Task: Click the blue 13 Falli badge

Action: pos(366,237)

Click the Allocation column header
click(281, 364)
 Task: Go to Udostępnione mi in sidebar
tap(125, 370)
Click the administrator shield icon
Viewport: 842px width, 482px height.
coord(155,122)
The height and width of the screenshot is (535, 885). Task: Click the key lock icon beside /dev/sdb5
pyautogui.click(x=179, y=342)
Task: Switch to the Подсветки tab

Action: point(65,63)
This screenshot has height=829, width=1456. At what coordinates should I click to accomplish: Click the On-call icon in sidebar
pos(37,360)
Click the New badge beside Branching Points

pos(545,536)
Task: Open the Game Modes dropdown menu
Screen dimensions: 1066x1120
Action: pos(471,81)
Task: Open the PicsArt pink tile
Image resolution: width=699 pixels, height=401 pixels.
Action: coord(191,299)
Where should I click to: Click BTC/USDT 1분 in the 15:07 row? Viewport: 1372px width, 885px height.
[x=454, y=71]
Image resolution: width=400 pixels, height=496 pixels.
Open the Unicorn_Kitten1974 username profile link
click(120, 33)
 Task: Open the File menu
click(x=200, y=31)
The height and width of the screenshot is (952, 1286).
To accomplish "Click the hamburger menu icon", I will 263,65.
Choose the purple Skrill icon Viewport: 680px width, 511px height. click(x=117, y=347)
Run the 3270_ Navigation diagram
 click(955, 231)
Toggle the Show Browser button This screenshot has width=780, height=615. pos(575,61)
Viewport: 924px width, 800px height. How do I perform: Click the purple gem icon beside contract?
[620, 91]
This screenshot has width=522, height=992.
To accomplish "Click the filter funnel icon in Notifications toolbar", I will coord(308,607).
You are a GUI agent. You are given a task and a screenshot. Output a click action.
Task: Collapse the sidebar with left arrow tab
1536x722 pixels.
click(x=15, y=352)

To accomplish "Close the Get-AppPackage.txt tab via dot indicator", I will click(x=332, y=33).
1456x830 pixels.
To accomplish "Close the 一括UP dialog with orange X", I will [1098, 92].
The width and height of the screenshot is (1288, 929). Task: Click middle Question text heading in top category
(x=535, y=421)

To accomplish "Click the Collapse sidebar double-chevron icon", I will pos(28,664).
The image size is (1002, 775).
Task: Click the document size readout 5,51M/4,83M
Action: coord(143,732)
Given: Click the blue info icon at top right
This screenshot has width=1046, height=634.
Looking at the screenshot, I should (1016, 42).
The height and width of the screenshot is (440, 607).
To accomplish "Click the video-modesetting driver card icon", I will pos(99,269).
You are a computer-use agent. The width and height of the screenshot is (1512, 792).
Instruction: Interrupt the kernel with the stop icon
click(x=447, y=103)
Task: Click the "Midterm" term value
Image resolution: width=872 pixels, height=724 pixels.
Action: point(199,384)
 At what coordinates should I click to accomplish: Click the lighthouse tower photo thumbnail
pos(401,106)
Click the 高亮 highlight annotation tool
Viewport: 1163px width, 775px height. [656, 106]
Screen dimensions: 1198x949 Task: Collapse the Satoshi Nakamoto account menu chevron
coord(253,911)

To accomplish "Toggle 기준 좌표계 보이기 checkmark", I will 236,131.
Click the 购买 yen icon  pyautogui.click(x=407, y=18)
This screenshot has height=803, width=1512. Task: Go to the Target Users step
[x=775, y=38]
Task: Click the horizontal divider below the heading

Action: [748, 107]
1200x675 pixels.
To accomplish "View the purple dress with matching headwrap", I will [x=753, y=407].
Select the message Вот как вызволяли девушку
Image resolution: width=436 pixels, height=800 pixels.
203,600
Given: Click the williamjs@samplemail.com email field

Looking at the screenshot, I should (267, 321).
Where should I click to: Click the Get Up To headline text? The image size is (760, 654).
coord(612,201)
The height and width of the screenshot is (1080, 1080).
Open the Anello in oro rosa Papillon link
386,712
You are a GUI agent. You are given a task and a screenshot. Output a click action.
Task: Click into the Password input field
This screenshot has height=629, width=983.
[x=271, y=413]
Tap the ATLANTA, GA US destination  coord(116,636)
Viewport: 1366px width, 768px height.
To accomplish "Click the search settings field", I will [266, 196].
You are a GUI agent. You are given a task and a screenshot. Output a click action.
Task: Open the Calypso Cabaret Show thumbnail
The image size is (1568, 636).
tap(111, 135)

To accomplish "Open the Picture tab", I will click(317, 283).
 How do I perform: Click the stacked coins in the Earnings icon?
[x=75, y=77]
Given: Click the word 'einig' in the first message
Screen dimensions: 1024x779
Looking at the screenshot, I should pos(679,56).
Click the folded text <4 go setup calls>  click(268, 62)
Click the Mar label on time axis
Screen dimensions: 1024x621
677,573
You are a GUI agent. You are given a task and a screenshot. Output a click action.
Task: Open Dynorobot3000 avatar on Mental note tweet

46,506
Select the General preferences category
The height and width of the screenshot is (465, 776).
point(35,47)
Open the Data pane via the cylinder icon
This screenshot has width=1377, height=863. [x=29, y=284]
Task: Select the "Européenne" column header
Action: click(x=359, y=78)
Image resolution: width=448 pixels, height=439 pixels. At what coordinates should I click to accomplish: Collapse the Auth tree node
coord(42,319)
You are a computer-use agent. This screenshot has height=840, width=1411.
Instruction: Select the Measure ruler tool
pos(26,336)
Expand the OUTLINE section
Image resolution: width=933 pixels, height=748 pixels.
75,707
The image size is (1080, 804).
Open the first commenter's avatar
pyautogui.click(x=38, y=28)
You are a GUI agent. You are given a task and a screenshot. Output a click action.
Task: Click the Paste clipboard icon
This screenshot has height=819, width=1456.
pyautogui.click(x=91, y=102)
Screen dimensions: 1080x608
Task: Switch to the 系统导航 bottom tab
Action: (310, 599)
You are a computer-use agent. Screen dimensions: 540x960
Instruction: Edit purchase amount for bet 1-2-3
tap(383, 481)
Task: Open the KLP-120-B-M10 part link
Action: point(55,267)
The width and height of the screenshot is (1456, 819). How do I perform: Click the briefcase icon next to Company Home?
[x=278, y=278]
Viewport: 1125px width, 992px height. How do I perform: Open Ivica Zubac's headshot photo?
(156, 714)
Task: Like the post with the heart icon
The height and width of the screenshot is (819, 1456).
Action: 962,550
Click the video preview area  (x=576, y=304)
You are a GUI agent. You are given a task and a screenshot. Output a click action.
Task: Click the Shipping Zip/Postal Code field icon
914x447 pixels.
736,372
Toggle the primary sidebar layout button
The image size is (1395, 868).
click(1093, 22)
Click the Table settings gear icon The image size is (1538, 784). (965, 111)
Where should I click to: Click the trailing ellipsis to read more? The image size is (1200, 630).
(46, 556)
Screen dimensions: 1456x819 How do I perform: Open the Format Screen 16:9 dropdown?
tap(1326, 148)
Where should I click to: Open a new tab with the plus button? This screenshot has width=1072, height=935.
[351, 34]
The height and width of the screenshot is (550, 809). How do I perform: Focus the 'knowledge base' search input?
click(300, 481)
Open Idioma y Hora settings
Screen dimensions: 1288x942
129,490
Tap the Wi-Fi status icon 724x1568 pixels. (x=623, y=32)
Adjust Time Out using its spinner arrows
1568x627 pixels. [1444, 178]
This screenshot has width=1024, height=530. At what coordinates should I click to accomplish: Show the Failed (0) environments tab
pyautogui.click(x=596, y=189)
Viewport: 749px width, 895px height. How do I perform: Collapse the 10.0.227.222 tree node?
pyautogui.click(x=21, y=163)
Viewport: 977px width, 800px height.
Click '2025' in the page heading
---
Reproduce every entry from the line containing "Viewport: 1366px width, 768px height." down to the line containing "will [266, 196].", both lines included, and shift each click coordinate in the answers by -38.

Response:
Viewport: 1366px width, 768px height.
To accomplish "Click the search settings field", I will [228, 158].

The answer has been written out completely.